According to a recent study, more than 50% of motorists change their own oil. In 1997 between 43 to 62 million gallons of used oil was collected and recycled by do-it-yourselfers. In the same year, your local service station and automotive service facilities recycled 194 million gallons of oil.
WHY RECYCLE MOTOR OIL?
Millions of gallons of used motor oil are being disposed of in garbage cans, sewers and backyards - practices that can contaminate soil and have the potential to contaminate your drinking water. The U.S. Environmental Protection Agency believes that the largest single source of oil pollution fouling our nation's waters come from do-it-yourselfers – just one pint of oil can cause an acre size oil slick on surface water. It's important that you take your used motor oil to a recycling center and ask that your oil be recycled when you get your oil changed by a mechanic.
PREPARING YOUR MOTOR OIL TO TAKE TO A RECYCLING CENTER
1. Drain your used motor oil into a pan large enough to hold twice the volume of the oil.

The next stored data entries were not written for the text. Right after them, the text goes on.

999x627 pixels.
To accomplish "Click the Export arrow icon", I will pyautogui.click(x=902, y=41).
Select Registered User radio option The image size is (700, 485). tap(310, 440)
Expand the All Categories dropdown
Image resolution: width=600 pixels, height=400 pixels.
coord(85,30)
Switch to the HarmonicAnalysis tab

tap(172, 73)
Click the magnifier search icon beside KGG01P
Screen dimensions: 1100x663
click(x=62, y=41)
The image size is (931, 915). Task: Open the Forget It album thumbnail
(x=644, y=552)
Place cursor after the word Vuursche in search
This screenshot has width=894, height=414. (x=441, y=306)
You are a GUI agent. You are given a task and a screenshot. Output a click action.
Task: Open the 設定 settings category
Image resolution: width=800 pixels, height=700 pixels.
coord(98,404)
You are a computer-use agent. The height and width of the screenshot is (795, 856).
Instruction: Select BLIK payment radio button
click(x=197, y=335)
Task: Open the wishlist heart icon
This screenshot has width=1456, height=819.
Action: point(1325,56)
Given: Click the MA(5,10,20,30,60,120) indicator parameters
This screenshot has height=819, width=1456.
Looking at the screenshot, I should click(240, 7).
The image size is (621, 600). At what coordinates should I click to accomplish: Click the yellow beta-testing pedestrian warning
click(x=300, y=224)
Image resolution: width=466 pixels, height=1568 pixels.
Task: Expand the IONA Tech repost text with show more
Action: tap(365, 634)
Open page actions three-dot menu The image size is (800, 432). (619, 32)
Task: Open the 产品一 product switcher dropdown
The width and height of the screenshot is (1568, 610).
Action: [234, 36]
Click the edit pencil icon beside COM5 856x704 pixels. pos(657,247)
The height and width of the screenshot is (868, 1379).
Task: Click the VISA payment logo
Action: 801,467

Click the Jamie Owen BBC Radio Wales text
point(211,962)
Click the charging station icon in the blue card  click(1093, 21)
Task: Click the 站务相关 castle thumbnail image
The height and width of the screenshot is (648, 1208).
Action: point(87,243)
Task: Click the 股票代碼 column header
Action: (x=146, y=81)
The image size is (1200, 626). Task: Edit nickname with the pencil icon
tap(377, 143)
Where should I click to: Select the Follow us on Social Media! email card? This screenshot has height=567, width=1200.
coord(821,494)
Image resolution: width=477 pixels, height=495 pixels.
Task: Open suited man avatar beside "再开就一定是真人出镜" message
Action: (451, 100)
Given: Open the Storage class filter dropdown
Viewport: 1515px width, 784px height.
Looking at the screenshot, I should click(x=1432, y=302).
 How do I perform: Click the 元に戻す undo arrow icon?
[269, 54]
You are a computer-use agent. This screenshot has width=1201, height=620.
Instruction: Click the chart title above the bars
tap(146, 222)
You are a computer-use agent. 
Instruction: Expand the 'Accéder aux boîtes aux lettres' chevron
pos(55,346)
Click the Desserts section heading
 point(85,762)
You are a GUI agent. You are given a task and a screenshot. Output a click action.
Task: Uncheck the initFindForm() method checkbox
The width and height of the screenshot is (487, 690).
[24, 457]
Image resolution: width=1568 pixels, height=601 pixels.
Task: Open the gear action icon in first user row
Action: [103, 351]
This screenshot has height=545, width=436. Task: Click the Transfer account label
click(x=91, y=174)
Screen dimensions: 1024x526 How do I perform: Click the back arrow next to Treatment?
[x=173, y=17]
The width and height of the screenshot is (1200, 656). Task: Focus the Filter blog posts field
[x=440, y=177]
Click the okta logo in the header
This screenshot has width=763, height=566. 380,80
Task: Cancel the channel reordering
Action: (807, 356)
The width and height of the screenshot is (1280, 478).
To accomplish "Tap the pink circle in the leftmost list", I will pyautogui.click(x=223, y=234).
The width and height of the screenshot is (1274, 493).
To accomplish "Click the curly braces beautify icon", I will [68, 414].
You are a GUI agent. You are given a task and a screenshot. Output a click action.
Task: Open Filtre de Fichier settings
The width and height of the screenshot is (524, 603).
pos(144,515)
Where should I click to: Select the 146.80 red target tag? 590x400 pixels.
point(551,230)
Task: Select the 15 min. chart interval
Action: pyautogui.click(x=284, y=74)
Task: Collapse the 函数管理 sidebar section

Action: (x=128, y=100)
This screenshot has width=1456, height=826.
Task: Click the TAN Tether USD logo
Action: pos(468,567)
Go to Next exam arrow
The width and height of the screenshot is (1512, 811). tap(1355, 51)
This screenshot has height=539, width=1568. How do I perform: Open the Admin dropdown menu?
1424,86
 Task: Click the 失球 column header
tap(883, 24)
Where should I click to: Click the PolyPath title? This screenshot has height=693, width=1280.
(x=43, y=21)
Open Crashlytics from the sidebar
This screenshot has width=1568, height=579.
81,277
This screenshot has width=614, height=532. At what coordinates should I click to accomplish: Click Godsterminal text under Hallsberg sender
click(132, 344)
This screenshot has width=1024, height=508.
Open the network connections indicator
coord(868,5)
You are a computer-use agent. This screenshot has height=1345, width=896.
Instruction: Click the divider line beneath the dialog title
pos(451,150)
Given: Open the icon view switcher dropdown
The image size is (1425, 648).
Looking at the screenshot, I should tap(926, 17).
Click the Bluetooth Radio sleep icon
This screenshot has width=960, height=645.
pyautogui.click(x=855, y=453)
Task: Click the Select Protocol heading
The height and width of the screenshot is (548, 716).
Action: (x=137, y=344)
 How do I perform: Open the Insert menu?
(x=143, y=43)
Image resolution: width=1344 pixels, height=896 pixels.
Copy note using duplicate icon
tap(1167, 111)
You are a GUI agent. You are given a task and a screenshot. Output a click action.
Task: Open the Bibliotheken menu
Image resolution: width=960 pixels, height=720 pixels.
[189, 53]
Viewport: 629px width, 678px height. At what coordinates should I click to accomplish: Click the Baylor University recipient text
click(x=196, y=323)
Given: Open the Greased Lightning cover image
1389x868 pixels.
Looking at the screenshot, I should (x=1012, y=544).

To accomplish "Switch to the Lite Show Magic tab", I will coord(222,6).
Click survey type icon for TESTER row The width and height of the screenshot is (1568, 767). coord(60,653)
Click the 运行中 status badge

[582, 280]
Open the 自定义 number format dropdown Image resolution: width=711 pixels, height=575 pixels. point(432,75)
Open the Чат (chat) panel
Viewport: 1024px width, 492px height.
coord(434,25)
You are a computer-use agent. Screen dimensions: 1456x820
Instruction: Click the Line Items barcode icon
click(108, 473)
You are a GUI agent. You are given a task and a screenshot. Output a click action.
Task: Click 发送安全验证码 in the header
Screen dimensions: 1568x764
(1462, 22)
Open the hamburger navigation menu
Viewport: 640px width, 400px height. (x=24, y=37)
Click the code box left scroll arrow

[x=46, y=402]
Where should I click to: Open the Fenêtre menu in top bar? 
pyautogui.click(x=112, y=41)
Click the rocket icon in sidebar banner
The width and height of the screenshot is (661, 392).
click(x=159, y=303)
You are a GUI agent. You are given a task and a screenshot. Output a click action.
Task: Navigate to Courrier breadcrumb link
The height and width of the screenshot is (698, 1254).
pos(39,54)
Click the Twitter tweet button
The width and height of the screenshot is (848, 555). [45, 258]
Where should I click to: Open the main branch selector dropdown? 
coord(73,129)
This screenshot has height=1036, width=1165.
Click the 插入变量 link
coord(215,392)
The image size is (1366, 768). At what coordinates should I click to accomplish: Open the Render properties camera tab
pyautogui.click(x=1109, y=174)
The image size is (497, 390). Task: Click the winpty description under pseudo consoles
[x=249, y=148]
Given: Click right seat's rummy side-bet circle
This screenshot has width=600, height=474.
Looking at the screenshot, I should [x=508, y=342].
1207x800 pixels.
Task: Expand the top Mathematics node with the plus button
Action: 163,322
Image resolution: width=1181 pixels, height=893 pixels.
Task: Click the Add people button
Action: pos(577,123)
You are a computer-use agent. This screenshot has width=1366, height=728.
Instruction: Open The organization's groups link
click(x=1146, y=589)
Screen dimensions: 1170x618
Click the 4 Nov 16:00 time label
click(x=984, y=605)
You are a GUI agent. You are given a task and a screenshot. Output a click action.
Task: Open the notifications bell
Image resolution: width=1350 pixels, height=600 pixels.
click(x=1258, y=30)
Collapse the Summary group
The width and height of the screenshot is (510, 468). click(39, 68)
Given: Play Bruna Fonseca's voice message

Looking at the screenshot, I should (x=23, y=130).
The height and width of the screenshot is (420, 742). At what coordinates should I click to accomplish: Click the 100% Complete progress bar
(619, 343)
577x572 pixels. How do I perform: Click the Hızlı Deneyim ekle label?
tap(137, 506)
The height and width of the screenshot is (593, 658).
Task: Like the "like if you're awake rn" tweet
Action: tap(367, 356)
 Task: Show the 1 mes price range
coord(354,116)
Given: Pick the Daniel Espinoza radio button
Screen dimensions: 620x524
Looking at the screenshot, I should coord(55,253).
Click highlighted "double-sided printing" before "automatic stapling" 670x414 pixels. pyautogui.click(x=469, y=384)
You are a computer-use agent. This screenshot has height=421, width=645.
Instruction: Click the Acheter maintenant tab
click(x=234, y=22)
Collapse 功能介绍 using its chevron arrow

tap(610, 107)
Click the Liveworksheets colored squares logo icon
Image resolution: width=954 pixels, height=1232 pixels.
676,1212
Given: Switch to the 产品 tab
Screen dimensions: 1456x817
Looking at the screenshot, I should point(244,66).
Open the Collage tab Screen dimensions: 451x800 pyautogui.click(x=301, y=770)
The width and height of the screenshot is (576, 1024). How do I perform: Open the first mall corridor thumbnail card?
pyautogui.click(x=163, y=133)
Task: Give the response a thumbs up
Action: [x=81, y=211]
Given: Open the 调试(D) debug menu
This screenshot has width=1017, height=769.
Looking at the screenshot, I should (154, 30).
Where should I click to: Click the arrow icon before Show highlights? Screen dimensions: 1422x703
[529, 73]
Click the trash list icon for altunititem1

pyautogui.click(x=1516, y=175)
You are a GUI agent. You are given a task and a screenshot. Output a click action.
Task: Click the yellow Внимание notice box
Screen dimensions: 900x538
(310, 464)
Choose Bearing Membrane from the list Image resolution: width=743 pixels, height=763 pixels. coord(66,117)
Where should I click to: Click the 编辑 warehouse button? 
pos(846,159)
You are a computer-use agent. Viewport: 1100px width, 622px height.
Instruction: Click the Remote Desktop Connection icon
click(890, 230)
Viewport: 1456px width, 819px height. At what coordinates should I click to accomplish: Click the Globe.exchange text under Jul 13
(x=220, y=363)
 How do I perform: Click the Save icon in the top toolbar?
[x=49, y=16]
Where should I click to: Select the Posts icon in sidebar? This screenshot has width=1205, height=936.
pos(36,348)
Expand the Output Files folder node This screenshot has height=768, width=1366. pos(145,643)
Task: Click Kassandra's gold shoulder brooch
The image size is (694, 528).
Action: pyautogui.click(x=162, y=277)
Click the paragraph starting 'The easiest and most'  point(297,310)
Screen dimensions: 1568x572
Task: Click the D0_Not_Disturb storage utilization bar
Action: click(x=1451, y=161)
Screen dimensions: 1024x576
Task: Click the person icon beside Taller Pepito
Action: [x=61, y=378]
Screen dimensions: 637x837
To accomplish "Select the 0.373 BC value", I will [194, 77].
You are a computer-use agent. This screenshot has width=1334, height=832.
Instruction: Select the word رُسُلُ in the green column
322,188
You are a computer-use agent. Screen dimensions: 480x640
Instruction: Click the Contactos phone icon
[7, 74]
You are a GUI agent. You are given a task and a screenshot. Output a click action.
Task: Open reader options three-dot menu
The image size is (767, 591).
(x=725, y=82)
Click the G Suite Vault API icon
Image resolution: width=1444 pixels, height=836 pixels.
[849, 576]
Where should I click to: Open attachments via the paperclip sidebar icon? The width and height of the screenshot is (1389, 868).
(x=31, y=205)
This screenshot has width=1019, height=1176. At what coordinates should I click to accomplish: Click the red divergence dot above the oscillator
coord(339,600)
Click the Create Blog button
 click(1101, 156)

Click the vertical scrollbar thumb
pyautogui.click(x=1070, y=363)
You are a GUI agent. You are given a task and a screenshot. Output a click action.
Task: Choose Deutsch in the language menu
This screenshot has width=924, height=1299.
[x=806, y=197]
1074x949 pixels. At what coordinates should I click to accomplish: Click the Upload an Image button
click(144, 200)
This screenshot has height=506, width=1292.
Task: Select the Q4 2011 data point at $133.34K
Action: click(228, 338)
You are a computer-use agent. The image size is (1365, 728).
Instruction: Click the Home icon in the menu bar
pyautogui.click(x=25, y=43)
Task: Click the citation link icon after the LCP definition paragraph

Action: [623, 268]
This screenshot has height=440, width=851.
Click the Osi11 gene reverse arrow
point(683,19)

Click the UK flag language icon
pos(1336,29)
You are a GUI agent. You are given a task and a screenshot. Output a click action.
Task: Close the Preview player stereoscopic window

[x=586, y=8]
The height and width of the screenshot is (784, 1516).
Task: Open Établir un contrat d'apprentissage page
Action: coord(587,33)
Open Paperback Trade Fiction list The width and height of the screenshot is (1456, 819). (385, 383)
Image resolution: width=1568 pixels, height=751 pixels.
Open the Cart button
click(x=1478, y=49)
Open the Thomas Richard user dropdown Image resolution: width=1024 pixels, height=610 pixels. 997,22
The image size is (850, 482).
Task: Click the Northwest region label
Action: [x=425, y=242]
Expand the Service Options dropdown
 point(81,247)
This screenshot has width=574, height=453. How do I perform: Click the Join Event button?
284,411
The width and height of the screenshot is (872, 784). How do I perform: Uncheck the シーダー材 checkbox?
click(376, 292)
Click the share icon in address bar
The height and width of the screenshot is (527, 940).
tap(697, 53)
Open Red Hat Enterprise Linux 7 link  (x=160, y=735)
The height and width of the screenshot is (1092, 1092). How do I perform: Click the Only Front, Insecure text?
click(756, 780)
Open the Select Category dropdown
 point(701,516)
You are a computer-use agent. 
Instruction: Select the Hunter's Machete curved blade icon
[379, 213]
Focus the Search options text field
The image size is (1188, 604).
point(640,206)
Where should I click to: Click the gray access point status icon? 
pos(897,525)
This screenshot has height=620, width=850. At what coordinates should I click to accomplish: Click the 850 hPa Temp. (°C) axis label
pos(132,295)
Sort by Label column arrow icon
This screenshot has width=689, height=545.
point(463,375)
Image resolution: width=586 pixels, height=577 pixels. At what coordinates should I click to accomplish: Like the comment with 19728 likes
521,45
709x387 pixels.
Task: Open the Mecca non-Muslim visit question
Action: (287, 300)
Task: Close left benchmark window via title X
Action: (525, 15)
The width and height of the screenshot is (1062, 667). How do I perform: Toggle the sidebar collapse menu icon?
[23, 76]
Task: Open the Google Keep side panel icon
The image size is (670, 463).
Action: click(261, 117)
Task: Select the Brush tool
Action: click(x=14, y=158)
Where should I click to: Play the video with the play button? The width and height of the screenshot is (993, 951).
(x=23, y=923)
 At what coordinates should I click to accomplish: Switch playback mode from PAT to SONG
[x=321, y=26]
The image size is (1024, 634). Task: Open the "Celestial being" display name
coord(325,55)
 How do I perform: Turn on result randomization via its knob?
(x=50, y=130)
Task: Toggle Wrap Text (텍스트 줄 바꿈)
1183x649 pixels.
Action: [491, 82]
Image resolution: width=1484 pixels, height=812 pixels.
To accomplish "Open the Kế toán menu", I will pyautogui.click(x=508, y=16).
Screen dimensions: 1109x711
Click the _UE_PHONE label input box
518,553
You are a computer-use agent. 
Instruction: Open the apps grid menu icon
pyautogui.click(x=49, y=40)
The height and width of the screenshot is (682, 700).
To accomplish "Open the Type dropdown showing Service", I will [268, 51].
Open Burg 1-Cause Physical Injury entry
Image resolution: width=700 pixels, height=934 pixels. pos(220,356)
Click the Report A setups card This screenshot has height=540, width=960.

2. Carefully pour the oil into a reusable container. Make sure the container cannot be mistaken for a food or beverage container by a small child. Make sure the container has a safe lid. DO NOT use any containers larger than a few gallons since transporting the oil in large containers can be dangerous.
3. DO NOT put any other chemicals into the container (no antifreeze, gasoline, lubricants, solvents or water)
Used motor oil that is collected by “do it yourselfers” is critical to the used oil recycling system. Next time you change your own oil, remember, you can make a difference by recycling the oil from your car, truck, motorcycle, boat, recreational vehicle or lawnmower. By dropping off you used motor oil today you help prevent pollution and conserve energy for a safer and healthier tomorrow.
WHAT HAPPENS TO MOTOR OIL THAT IS RECYCLED?
Used oil that is collected can be used in specially designed space heaters, reprocessed or re-refined. Motor oil can be refined over and over because it does not go bad – it just gets dirty.